■ **Metinden Alıntı**:
EDEBİYATIMIZDA GERÇEKÇİLİĞİN YÜZ AKI :
ORHAN KEMAL
Orhan Kemal'in yaşamı başından son güne kadar hep çalışmak, didinmek,
boğuşmak, mücadele ile geçmiştir. 56 yıllık yaşamına kırkı aşkın edebiyat
eseri sığdırmış, geçim için bunun en az iki katı senaryo yazmış üretken
ve çalışkan bir yazardır. Ölmeden önce konuşamadığı için son sözlerini
yazarak duyurmuştur: "... İnandığım doğruların adamı oldum. Böyle
yaşadım. Karınca kararınca bu doğruların savaşını daha çok sanatımda
yapmaya çalıştım. Kursağıma hakkım olmayan tek kuruş dahi girmemiştir..."
"...Yazmak için yaşamak, duymak, halkı algılamak gerekir. Bir yazı adamı
için çok gereklidir halkın içinde kalabilmek. Ve halkın değişimini
algılamak. Hatta değişimi yakalamak, bu değişimin dışına düşmemek..."
Orhan Kemal yazdığı öykü, oyun ve romanlarında; tanıdığı, sevinç ve
korkularını, özlemlerini, beklentilerini, kaygılarını çok iyi bildiği
insanları anlatmıştır. Anlatmak için çok iyi gözlemlemek, bilmek, tanımak
önemli ve gereklidir ancak yalnızca bunların yetmeyeceği de açıktır. Çok
iyi tanınan fabrika işçileri, çırçır, patoz, tarım işçileri, ırgatlar,
sokak satıcıları, küçük esnaf ve zanaatkarlar, onların çalışma koşulları,
yaşadıkları çevre, gittikleri kahve, kebapçı, genelev, şu bu ... Yazmak
için bunları görmenin dışında yazar tarafından bunların anlamlandırılması
gerekir. Bunun için bilgi, içselleştirilmiş bilginin, bilincin bulunması
zorunludur.
Orhan Kemal hayatı yaşayarak öğrenenleredendir. " ... Okumak, yeni yeni
şeyleri öğrenme tutkusu, bilimsel kitaplardan felsefeye, sosyolojiye,
müsbet bilimlere ilgi, bilimsel bilginin ışığında hayatı anlama ve
anlamlandırma çabası, kendi kendini yetiştirme uğraşı, 1927 Demiryolu
Grevine katılmış ustalardan öğrenme, sonra mapushane, Nazım Hikmet'le
tanışma, onun öğretmenliğinde yetişme, bilinçlenme, öğrenme ve yazma...
Orhan Kemal, kendisini "aydınlık gerçekçilik" anlayışının bir temsilcisi
olarak takdim eder: "... Gerçekçilik, içinde yaşadığı topluma yer yer
ayna tutmaktan ibaret değil ki...Asıl gerçekçilik, asıl yurtseverlik
içinde yaşadığı toplumun bozuk düzenini görmek, bozukluğun nereden
geldiğine akıl erdirmek, sonra da bu bozuklukları ortadan kaldırmaya
çalışmak. Buna engel olanlarla savaşmak..."

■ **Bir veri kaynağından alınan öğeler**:
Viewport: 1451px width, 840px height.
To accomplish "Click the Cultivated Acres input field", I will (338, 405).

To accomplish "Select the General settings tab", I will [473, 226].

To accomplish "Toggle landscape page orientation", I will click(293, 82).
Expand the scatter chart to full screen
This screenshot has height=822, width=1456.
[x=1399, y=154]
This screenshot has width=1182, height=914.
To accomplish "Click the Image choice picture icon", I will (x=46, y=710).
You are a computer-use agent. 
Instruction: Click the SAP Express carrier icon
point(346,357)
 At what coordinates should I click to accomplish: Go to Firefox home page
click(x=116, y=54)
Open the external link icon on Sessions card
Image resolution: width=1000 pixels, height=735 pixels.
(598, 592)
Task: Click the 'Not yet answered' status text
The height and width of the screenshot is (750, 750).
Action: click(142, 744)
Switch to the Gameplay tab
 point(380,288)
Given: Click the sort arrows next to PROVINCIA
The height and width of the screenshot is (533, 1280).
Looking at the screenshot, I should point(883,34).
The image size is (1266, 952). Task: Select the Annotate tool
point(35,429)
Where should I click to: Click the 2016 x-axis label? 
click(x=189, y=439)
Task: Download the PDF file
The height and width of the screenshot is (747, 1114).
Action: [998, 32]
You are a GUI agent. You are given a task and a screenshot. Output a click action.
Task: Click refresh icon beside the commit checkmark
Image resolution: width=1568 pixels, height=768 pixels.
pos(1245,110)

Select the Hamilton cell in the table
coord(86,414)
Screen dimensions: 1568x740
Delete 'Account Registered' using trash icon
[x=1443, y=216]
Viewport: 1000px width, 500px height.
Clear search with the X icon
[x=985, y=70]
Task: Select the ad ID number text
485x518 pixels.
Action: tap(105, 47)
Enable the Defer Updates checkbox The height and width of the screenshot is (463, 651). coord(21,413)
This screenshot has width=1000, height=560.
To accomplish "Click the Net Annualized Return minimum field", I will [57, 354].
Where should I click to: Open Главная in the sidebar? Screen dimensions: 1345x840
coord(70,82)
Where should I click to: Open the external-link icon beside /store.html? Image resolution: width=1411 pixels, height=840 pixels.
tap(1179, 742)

■ **Yapılacaklar**:
(1) Orhan Kemal yazısına göre yazar, 56 yıllık yaşamına kaç edebiyat eseri sığdırmıştır?
(2) Lütfen kayıtların başından başlayıp "will click(293, 82)." ifadesini içeren satırda biten bölümü, iki uç satır da dahil olmak üzere, boş satırları atlayarak numaralı bir listeye dönüştürün.

■ **Nihai Sonuçlar**:
(1) Kırkı aşkın edebiyat eseri.

(2)
1. Viewport: 1451px width, 840px height.
2. To accomplish "Click the Cultivated Acres input field", I will (338, 405).
3. To accomplish "Select the General settings tab", I will [473, 226].
4. To accomplish "Toggle landscape page orientation", I will click(293, 82).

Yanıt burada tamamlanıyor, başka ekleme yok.